## Exercise directions:
The response should contain every record, reproduced exactly.

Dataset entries
•••

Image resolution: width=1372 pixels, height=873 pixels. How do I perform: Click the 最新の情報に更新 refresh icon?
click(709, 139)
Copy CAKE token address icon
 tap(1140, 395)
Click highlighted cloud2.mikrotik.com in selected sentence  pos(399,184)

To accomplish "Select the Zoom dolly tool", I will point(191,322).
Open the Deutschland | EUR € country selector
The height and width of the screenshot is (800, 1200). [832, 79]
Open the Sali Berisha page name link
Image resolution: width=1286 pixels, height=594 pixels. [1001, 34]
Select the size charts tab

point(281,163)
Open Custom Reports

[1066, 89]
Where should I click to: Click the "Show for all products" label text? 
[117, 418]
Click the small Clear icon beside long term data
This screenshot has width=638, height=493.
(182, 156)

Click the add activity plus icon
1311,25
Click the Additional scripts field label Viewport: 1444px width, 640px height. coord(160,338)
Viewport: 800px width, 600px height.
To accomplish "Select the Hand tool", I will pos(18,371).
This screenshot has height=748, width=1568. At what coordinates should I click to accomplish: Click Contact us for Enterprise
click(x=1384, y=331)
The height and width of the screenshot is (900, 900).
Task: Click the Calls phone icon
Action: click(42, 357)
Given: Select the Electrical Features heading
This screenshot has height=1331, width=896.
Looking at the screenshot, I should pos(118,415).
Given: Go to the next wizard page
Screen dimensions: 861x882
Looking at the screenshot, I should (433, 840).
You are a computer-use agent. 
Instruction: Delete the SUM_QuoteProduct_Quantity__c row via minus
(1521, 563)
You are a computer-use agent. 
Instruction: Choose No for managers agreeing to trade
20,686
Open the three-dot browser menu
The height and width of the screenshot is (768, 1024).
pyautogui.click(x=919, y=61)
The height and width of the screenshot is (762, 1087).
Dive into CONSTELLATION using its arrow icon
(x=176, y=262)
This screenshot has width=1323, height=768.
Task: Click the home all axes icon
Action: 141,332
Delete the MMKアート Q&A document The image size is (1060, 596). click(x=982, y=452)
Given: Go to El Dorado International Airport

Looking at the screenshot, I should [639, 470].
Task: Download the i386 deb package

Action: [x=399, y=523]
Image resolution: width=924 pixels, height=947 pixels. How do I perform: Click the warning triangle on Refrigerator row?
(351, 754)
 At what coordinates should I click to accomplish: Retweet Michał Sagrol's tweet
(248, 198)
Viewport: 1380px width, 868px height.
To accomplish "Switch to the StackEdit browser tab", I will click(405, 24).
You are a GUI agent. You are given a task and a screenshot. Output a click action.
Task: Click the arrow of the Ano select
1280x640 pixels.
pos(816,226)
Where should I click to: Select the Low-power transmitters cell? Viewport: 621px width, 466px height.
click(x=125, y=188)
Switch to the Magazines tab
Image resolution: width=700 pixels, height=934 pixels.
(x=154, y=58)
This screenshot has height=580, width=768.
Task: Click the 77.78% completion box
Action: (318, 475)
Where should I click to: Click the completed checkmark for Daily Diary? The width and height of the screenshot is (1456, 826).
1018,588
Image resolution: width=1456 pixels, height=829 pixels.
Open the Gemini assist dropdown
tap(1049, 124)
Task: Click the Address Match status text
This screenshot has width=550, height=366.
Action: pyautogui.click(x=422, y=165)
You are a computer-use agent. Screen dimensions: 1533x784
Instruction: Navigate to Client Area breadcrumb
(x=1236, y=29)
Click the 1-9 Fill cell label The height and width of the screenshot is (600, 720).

•••

## Expected output:
Image resolution: width=1372 pixels, height=873 pixels. How do I perform: Click the 最新の情報に更新 refresh icon?
click(709, 139)
Copy CAKE token address icon
 tap(1140, 395)
Click highlighted cloud2.mikrotik.com in selected sentence  pos(399,184)

To accomplish "Select the Zoom dolly tool", I will point(191,322).
Open the Deutschland | EUR € country selector
The height and width of the screenshot is (800, 1200). [832, 79]
Open the Sali Berisha page name link
Image resolution: width=1286 pixels, height=594 pixels. [1001, 34]
Select the size charts tab

point(281,163)
Open Custom Reports

[1066, 89]
Where should I click to: Click the "Show for all products" label text? 
[117, 418]
Click the small Clear icon beside long term data
This screenshot has width=638, height=493.
(182, 156)

Click the add activity plus icon
1311,25
Click the Additional scripts field label Viewport: 1444px width, 640px height. coord(160,338)
Viewport: 800px width, 600px height.
To accomplish "Select the Hand tool", I will pos(18,371).
This screenshot has height=748, width=1568. At what coordinates should I click to accomplish: Click Contact us for Enterprise
click(x=1384, y=331)
The height and width of the screenshot is (900, 900).
Task: Click the Calls phone icon
Action: click(42, 357)
Given: Select the Electrical Features heading
This screenshot has height=1331, width=896.
Looking at the screenshot, I should pos(118,415).
Given: Go to the next wizard page
Screen dimensions: 861x882
Looking at the screenshot, I should (433, 840).
You are a computer-use agent. 
Instruction: Delete the SUM_QuoteProduct_Quantity__c row via minus
(1521, 563)
You are a computer-use agent. 
Instruction: Choose No for managers agreeing to trade
20,686
Open the three-dot browser menu
The height and width of the screenshot is (768, 1024).
pyautogui.click(x=919, y=61)
The height and width of the screenshot is (762, 1087).
Dive into CONSTELLATION using its arrow icon
(x=176, y=262)
This screenshot has width=1323, height=768.
Task: Click the home all axes icon
Action: 141,332
Delete the MMKアート Q&A document The image size is (1060, 596). click(x=982, y=452)
Given: Go to El Dorado International Airport

Looking at the screenshot, I should [639, 470].
Task: Download the i386 deb package

Action: [x=399, y=523]
Image resolution: width=924 pixels, height=947 pixels. How do I perform: Click the warning triangle on Refrigerator row?
(351, 754)
 At what coordinates should I click to accomplish: Retweet Michał Sagrol's tweet
(248, 198)
Viewport: 1380px width, 868px height.
To accomplish "Switch to the StackEdit browser tab", I will click(405, 24).
You are a GUI agent. You are given a task and a screenshot. Output a click action.
Task: Click the arrow of the Ano select
1280x640 pixels.
pos(816,226)
Where should I click to: Select the Low-power transmitters cell? Viewport: 621px width, 466px height.
click(x=125, y=188)
Switch to the Magazines tab
Image resolution: width=700 pixels, height=934 pixels.
(x=154, y=58)
This screenshot has height=580, width=768.
Task: Click the 77.78% completion box
Action: (318, 475)
Where should I click to: Click the completed checkmark for Daily Diary? The width and height of the screenshot is (1456, 826).
1018,588
Image resolution: width=1456 pixels, height=829 pixels.
Open the Gemini assist dropdown
tap(1049, 124)
Task: Click the Address Match status text
This screenshot has width=550, height=366.
Action: pyautogui.click(x=422, y=165)
You are a computer-use agent. Screen dimensions: 1533x784
Instruction: Navigate to Client Area breadcrumb
(x=1236, y=29)
Click the 1-9 Fill cell label The height and width of the screenshot is (600, 720).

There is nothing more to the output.